Denis Guibard, membre du conseil d’administration du Collège des Directeurs du Développement Durable (C3D), directeur développement durable de l’Institut Mines-Telecom et président de la commission développement durable et responsabilité sociétale de la Conférence des Grandes Écoles, dresse un état des lieux des écoles qui font bouger les lignes.

Intégrer les enjeux liés au développement durable au plus haut niveau des établissements…

Tout comme en entreprise, dans les grandes écoles et facultés, instiller les sujets liés au développement durable ne peut fonctionner que si la prise de conscience se fait « à tous les étages » : les enjeux doivent être intégrés dès les travaux de recherche qui irriguent ensuite l’enseignement, ce qui se traduit notamment par la création de chaires en partenariat avec des entreprises. A Institut Mines-Telecom Business School, par exemple, se met en place une chaire « Good in Tech », qui explore la question de l’innovation numérique responsable et des technologies responsables by design. A l’ESCP, une chaire économie circulaire a été créée en octobre 2018, pour prolonger ces questions et les institutionnaliser au sein de l’école mais aussi à travers l’écosystème des entreprises. Des matinales sont régulièrement organisées pour questionner les grands enjeux de l’économie circulaire. Quant à Audencia labellisée LUCIE, c’est une chaire RSE, qui travaille notamment avec le WWF.

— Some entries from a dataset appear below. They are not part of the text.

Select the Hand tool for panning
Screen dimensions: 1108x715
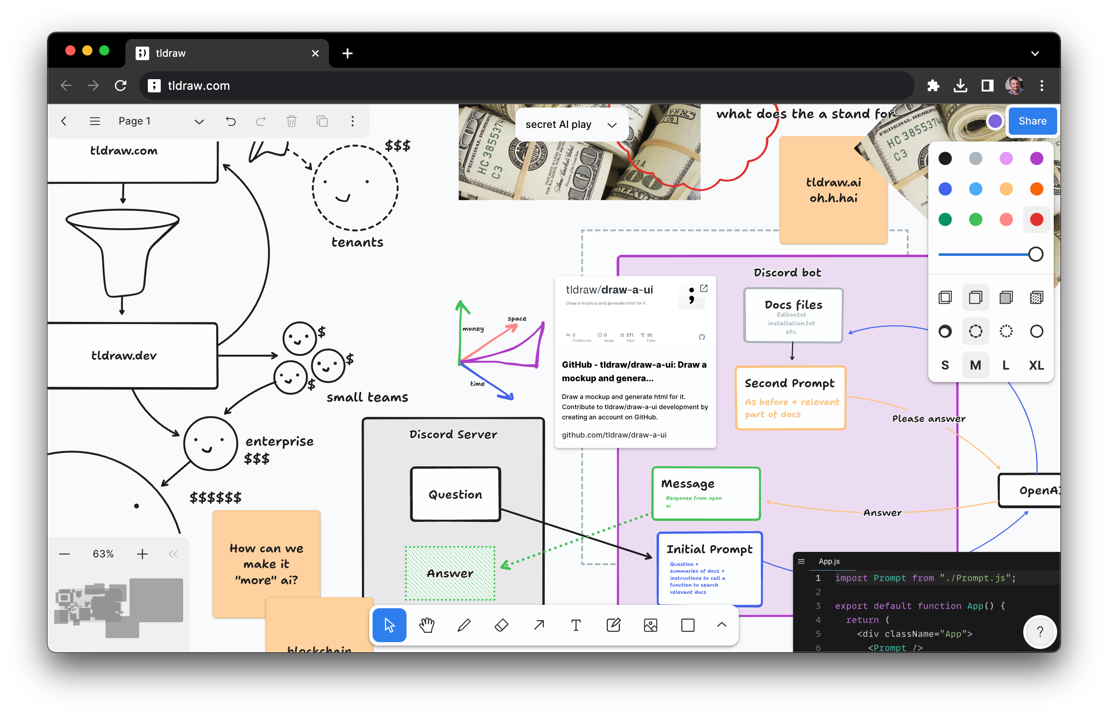click(427, 625)
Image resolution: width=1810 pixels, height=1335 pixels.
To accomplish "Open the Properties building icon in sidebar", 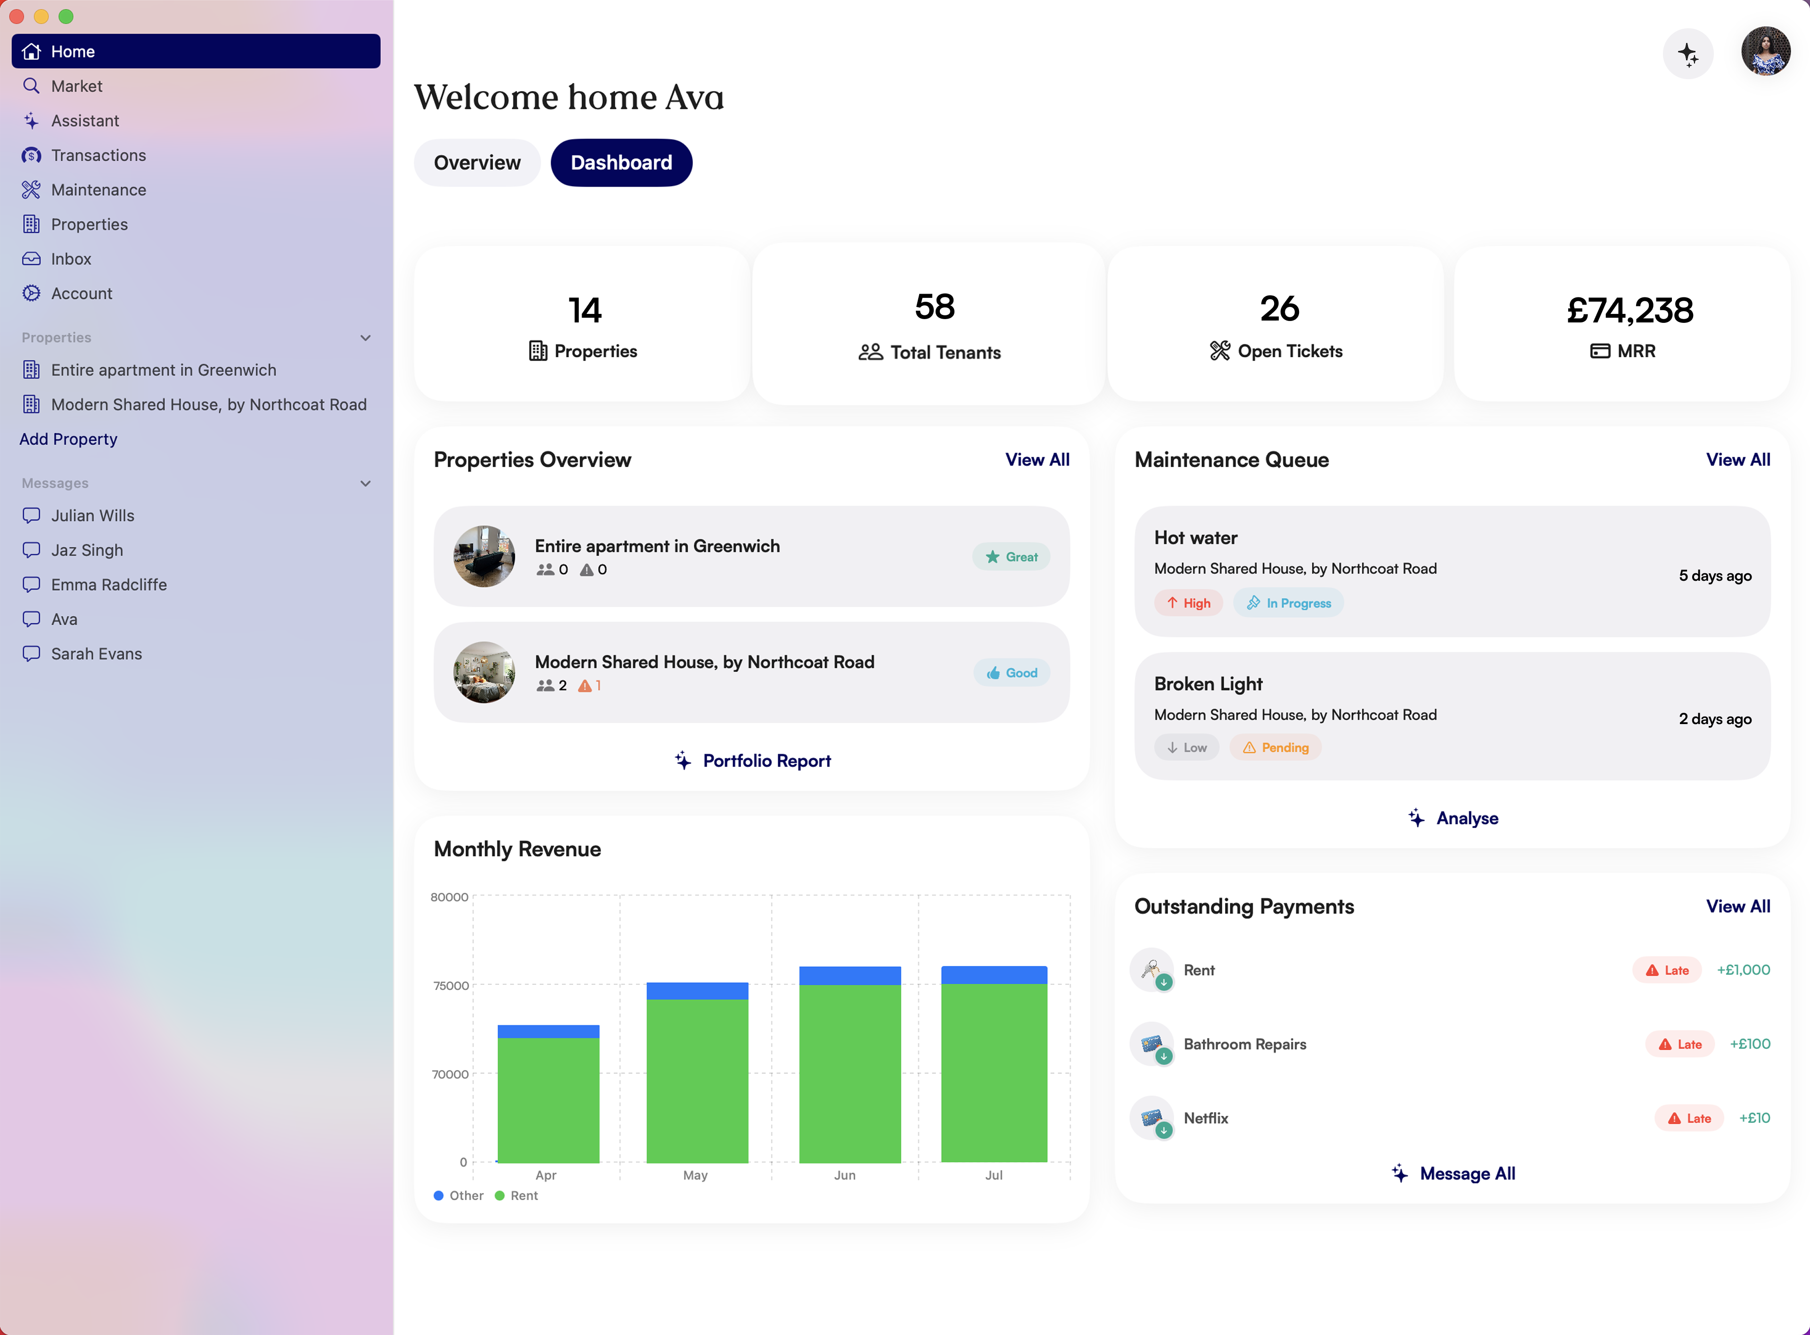I will (x=32, y=224).
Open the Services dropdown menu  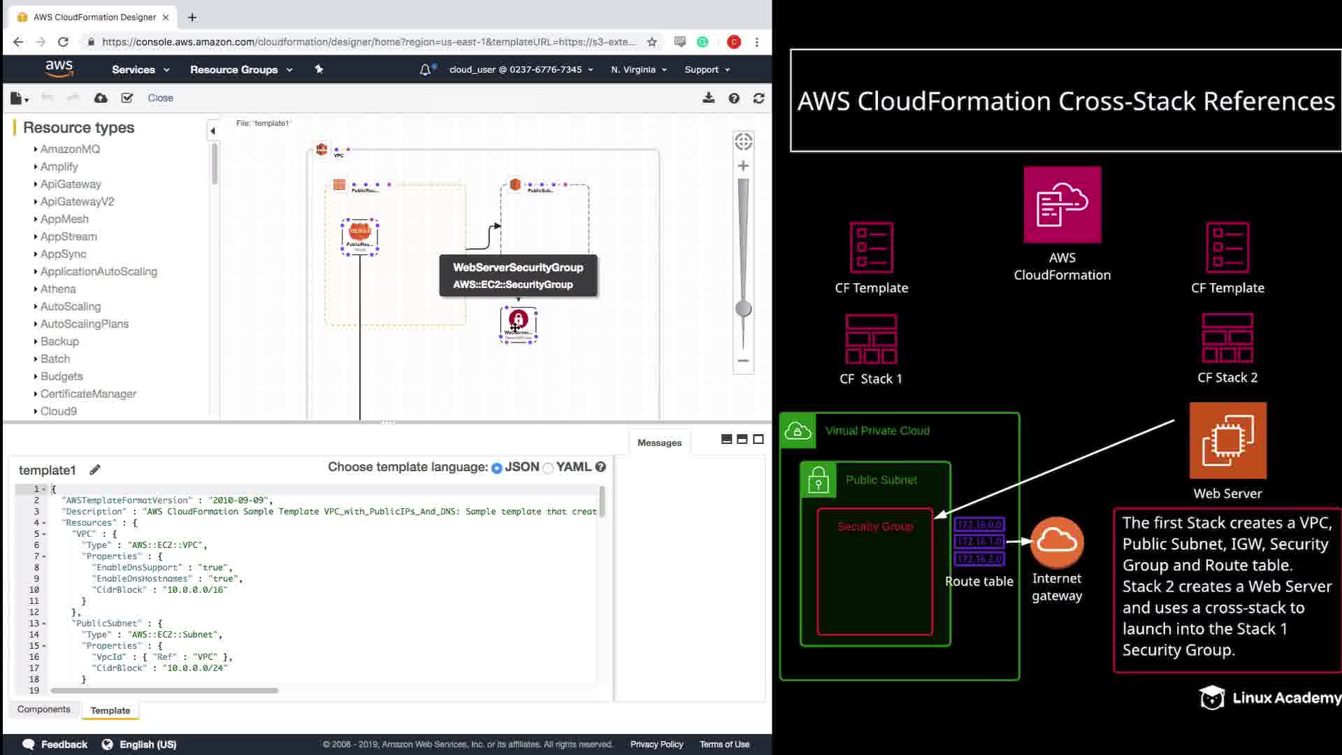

…Et à la vie des étudiants

Sensibiliser les étudiants peut être fait à travers les cours, bien sûr, mais aussi grâce à des semaines thématiques en mode projet et des programmes dédiés : les écoles peuvent et doivent impliquer les étudiants à tous les niveaux. A Institut Mines-Telecom Business School, différentes initiatives sont intégrées aux cursus. Tous les ans, par exemple, les étudiants produisent des simulations des négociations climat, et rejouent notamment la COP21. Cet exercice de négociations, qui s’appuie sur un outil de simulation des paramètres du climat et de la variation des températures, en fonction de l’impact des décisions qu’ils prennent, est hautement formateur. Une autre initiative est l’innovation game, animé par Makesense, et qui demande à des équipes de proposer des solutions à des problématiques liées aux territoires durables soumises par des acteurs locaux. Les étudiants travaillent pendant 2 jours en collaboration avec ces partenaires externes et co-construisent des solutions locales. L’objectif étant de dépasser les questions théoriques avec des exemples concrets, sur le territoire. Cette méthode de « Learning by doing », permet aux étudiants de se confronter à de vrais sujets et d’y répondre de manière professionnelle.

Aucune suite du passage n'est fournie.